金額的なことも重要ですが、内服薬で治療しても、体が(脳が)血糖値を下げないでいい、と思ってしまっていたり(糖毒性、と言います)、薬が効かなくなってしまっていたり(2次無効、と言います)するため、外部から助けが必要になってくるわけです。 高血糖がつづくと体が酸性になったり、脱水症状で昏睡を起こすことがあり、脳にダメージがくるため危険です。
インスリン治療で最も気をつけているのは、「低血糖症状」です。 実は高血糖よりも、低血糖の方が怖いのです。 そこで私は、外来で導入するときは基本的に、超遅効型というインスリン製剤を用い、最低限のインスリンの量から打ってもらう練習をします。 すでに、半年間のインスリン治療で、膵臓の働きがもどり、内服薬も少なく開始でき、インスリンは中止できた人も数名います。
インスリン治療と言われたら一生? 答えは、ズバッと言えないのですが、一生の人は元々インスリンが必要とされている人が決まっていることがある場合(抗GAD抗体、という検査をして陽性なら一生です)、またインスリン治療が遅れてしまい膵臓の負担が強まってしまった場合に、膵臓を休ませても回復しない場合の2通りが一生です。 他の場合は、インスリン治療を中断できる場合もありますが、その方の食事や腎臓の機能などを考え、内服薬に拘らないほうが良い場合もあり、説明することもあります。

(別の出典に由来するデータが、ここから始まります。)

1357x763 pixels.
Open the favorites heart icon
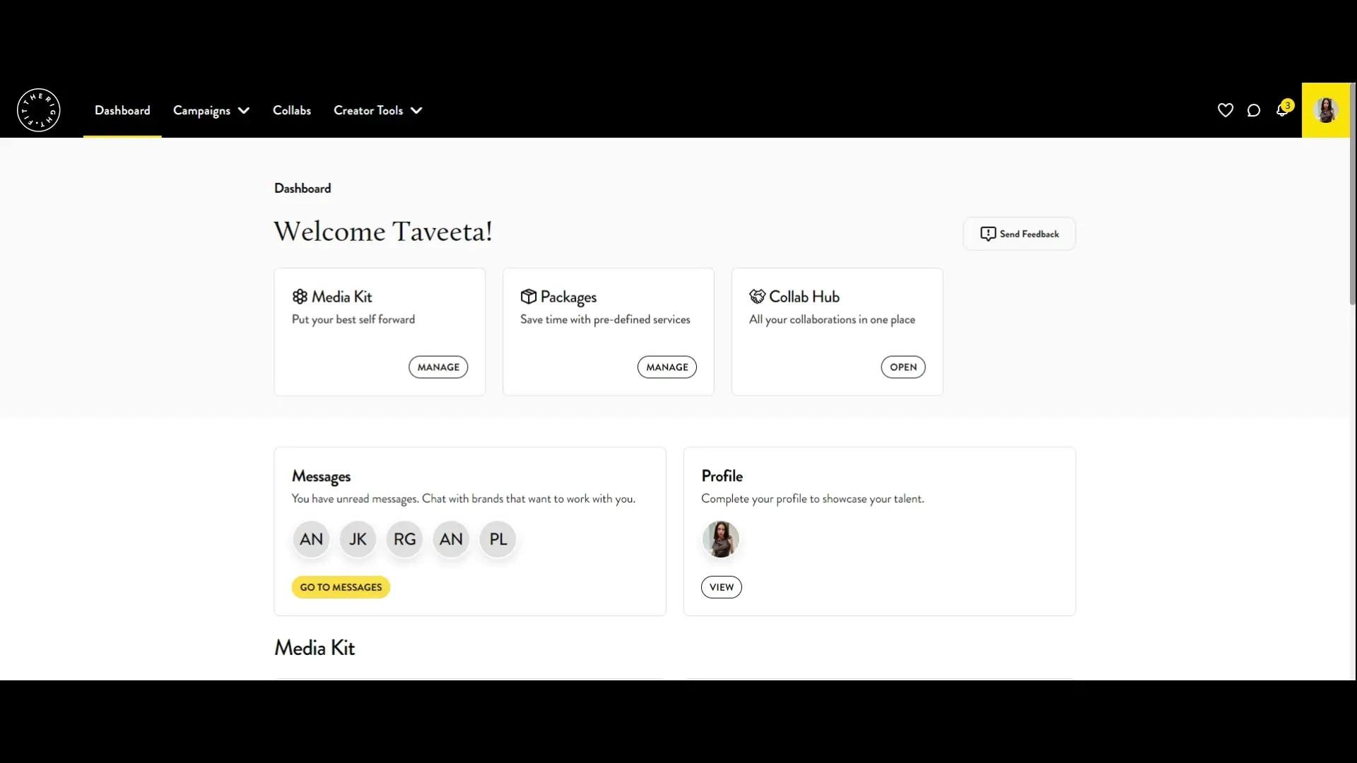tap(1226, 110)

循環器クリニックで外来インスリン導入をしている診療所は非常に少ないと思います。 医師の心理で慣れないインスリンを使いたくない、というのと、患者さんにインスリンを打たせてしまって申し訳ない、という気持ちがあるのかもしれません。 ただ、機を逸すると、逆に一生インスリンが必要になることを患者さんは知っておかなくてはいけません。
私の中で、インスリン治療を専門のクリニックや大病院の専門家に任せることは、妊婦さんの場合、またインスリン製剤に抗体をもってしまい、ステロイド治療が必要な場合です。
なぜ外来でインスリン導入をしているのか? この答えはシンプルで、インスリン導入ができない診療所だと、どうしても糖尿病の治療が一手も二手も遅れてしまい、患者さんが被害を被るから、です。